Working in American Politics as an Immigrant Woman: Power, Purpose, and the Cost of Showing Up
Working in American politics was not accidental, it was inevitable. This piece traces my journey as an immigrant woman navigating power, representation, and responsibility while refusing to separate policy from human consequence.
Beirut Abafogi
3/9/20233 min read
I arrived in the United States carrying more than a suitcase. I carried three continents of lived experience, the weight of displacement, a deep belief in public service, and the quiet determination of a single mother who knew survival alone was not enough, I wanted purpose.
Working in American politics was not an accident for me. It was inevitable.

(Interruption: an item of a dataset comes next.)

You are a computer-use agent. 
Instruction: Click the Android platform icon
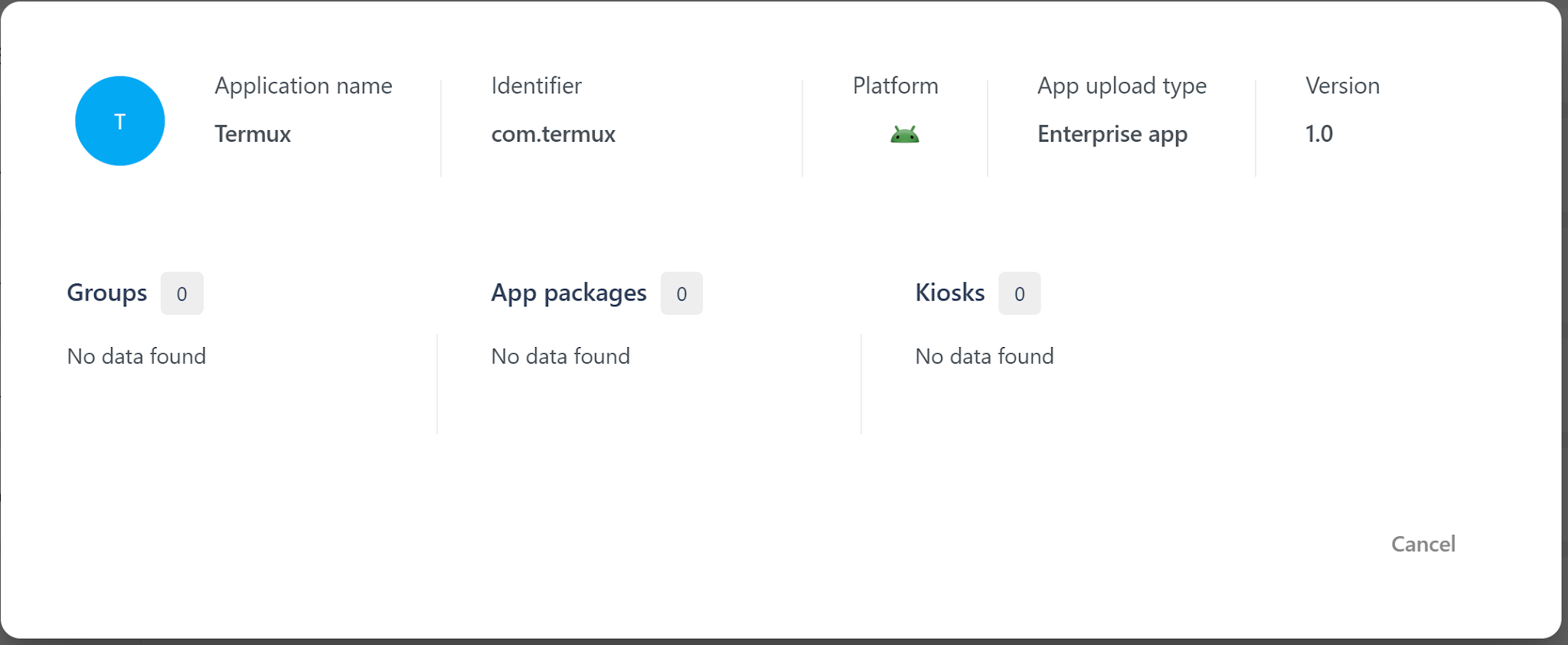click(x=904, y=136)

I come from a country where peace is fragile and diversity is often treated as a threat rather than a strength. I grew up watching how global power, foreign interests, and political interference shape the daily lives of ordinary people. Politics was never abstract to me, it determined who lived safely, who was silenced, and who was forgotten.
So when I stepped into American democracy, I did so with reverence, and with questions.

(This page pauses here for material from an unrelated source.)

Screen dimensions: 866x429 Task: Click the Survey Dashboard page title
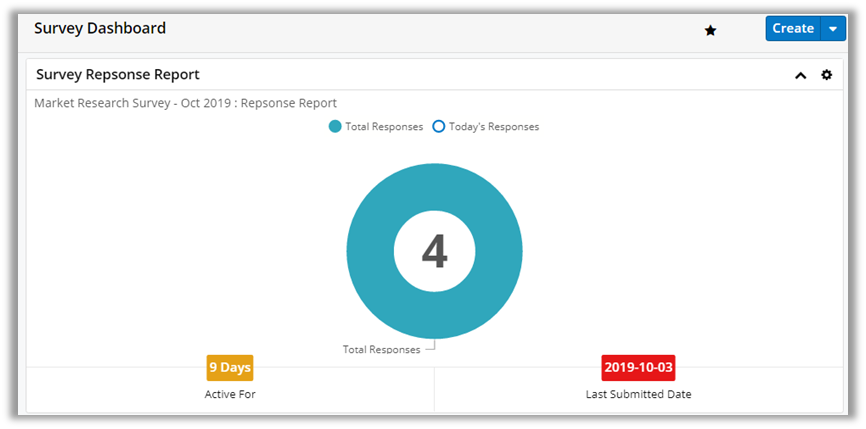100,28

What Politics Looks Like From the Margins
In the U.S., politics is often framed as ambition, power, proximity to decision-makers. From the margins, it looks different.
It looks like being the only Black Muslim immigrant woman in rooms where decisions are made about communities that look like you, but without you. It looks like translating policy into human language for people who are constantly left out of the process. It looks like absorbing microaggressions, condescension, and doubt while being expected to perform excellence without error.
It is exhausting.
There is a term for what many immigrants experience in professional spaces: brain waste, the underutilization of highly skilled people because of accent, race, unfamiliar credentials, or perceived “fit.” I have lived this reality even while holding positions of responsibility, even while delivering results.
Mistakes that signal growth for others are labeled incompetence for people like me. Kindness is mistaken for weakness. Silence is interpreted as consent. Speaking up is seen as disruption.
And yet, we persist.
Campaigns, Power, and Becoming Visible
One of the most defining moments of my political journey came during the 2020 presidential election, when I served as a field organizer on Amy Klobuchar’s campaign.
One Saturday morning, I received an unexpected call: the Senator was in Minneapolis for a fundraiser, and I was needed immediately. I had just finished class, rushed to pick up my daughters, and drove straight to headquarters, blazer and scarf ready, as always.
What I didn’t know was that I would be asked to step on stage.
Backstage stood the Senator, her husband, Jacob Frey, and community leaders. I was told I would introduce them. For an introvert who thrives in relationship-building rather than public speaking, this was terrifying.
And transformative.
That moment forced me into visibility. It taught me that leadership sometimes requires stepping forward before you feel ready, and that representation is not symbolic. It is earned, often under pressure.
The Moral Cost of Political Work
Working in politics demands constant self-interrogation. Every day, I ask myself:Who did I help today? What did I advance? Who benefits from this decision, and who is harmed?
These questions have no easy answers.
Over the years, I have wrestled with the tension between institutional loyalty and personal integrity. There are moments when staying silent is safer, but silence has a cost. Coming from a region shaped by war and displacement, I cannot detach policy from human consequence.
I cannot support violence dressed up as strategy.
I cannot ignore suffering for political convenience.
And I cannot betray the values that brought me into public service in the first place.
Remaining true to myself has sometimes meant standing alone. But integrity, I have learned, is not negotiable.
Womanhood, Motherhood, and Survival in Political Spaces
I am a single mother raising twin daughters while navigating political systems that were not designed with women like me in mind. There are days when dignity must be negotiated against survival, when walking away is not an option because children depend on stability.
This is the quiet truth of many women in public service: we carry institutions on our backs while managing grief, burnout, and responsibility at home. We do not have the luxury of collapse.
And yet, something in me refuses to harden.
I still believe in public service.
I still believe in diplomacy.
I still believe in building systems that center humanity.
Why I Stay
I stay because representation matters, but not the kind that stops at optics.
I stay because I believe in diplomacy as a tool for peace, not domination.
Because communities deserve policies shaped with them, not for them.
Because my story, immigrant, Muslim, Black, woman, mother, belongs in rooms where power is negotiated.
Politics has tested me. It has humbled me. It has broken parts of me that needed rebuilding.
But it has also clarified who I am.
This work is not about proximity to power. It is about responsibility to people.
And as long as that remains true, I will continue to show up, critically, ethically, and unapologetically.